(Exercise inputs)
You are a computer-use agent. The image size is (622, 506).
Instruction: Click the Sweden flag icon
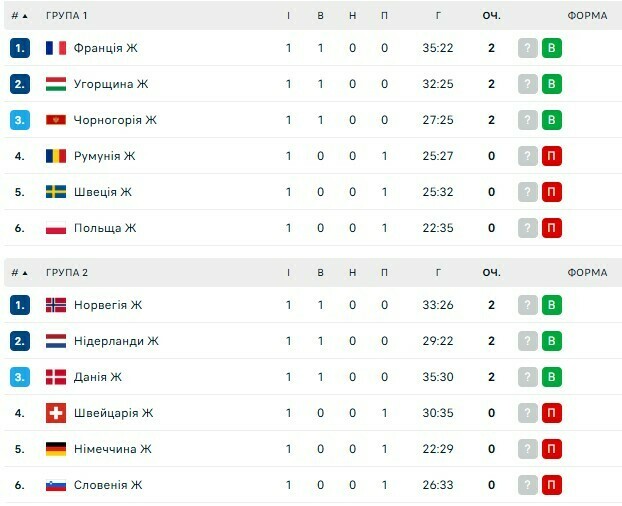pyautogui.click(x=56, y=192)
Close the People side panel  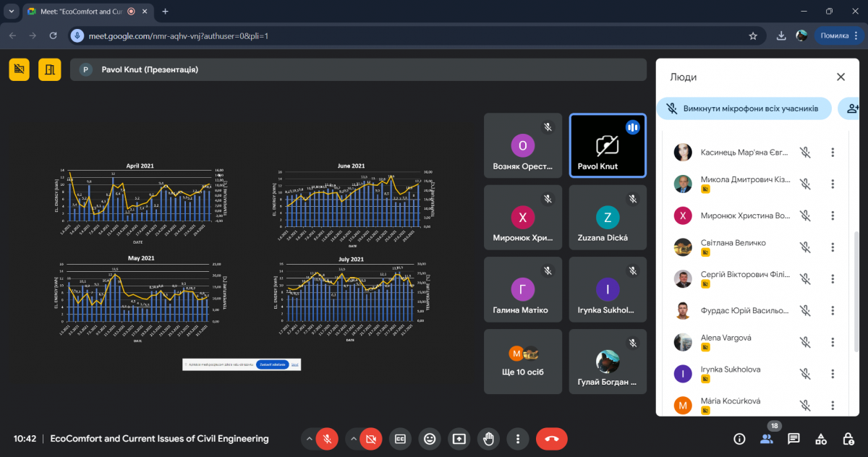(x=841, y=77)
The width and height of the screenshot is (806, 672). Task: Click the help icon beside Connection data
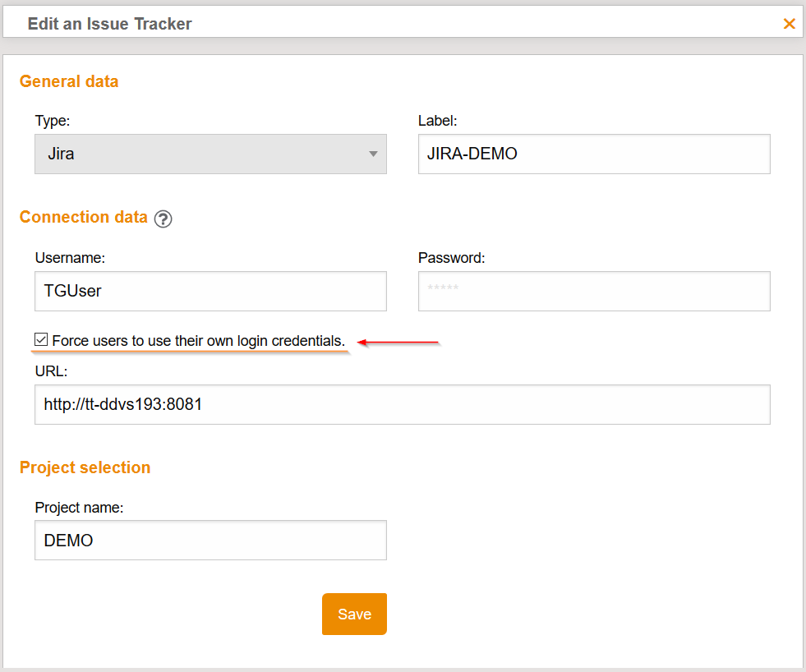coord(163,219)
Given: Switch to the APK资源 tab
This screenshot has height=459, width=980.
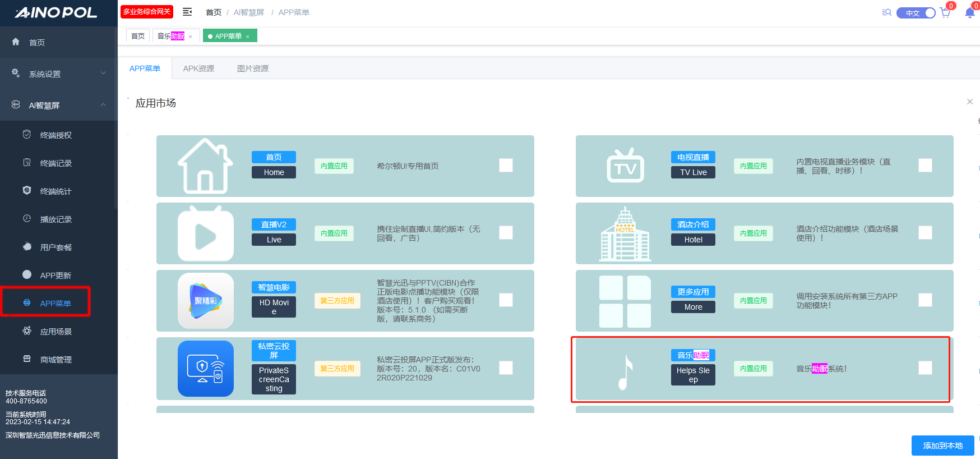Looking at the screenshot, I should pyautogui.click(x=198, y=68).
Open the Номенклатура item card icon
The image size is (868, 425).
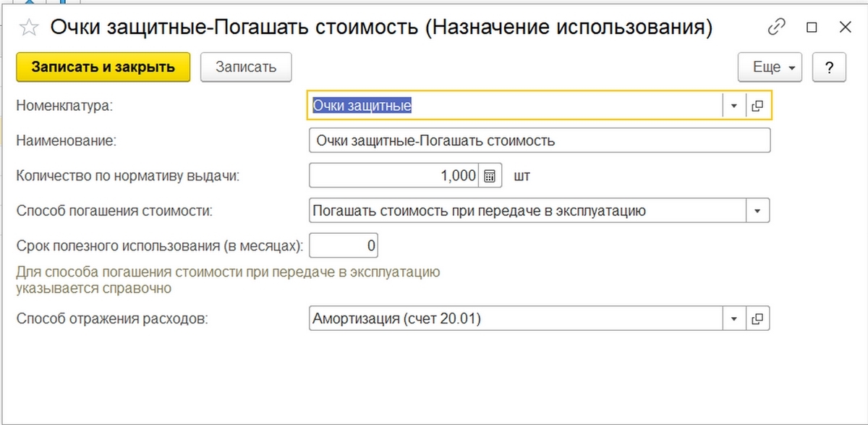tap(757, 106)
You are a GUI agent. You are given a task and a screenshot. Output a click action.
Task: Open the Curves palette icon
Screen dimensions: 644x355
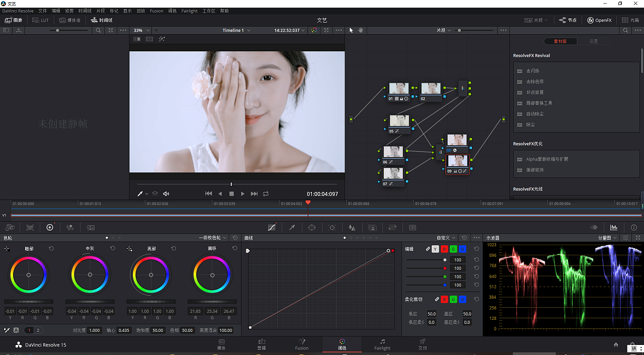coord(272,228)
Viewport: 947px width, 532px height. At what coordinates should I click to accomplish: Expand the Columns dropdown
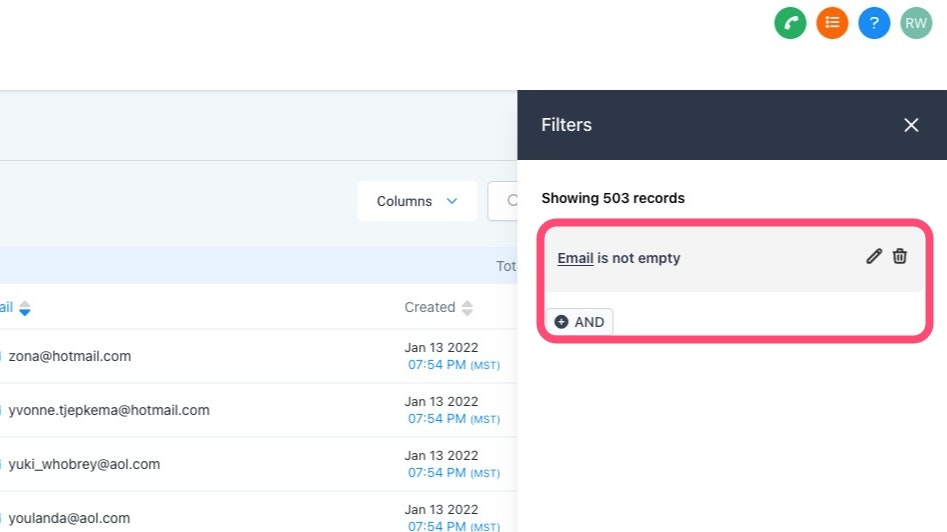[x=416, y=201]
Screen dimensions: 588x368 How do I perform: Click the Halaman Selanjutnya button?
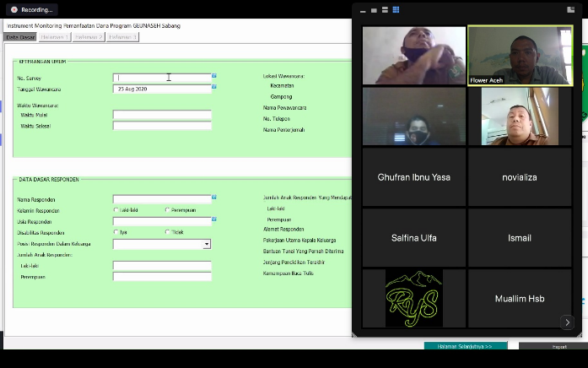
(End Exercise inputs)
Would you copy out, exactly and with no pictures, only the lines above from the one that contains "This screenshot has height=459, width=980." through the one that contains "You are a GUI"?

Answer section:
This screenshot has height=459, width=980.
Looking at the screenshot, I should pyautogui.click(x=198, y=68).
Open the Номенклатура item card icon
The image size is (868, 425).
tap(757, 106)
You are a GUI agent. You are given a task and a screenshot. Output a click action.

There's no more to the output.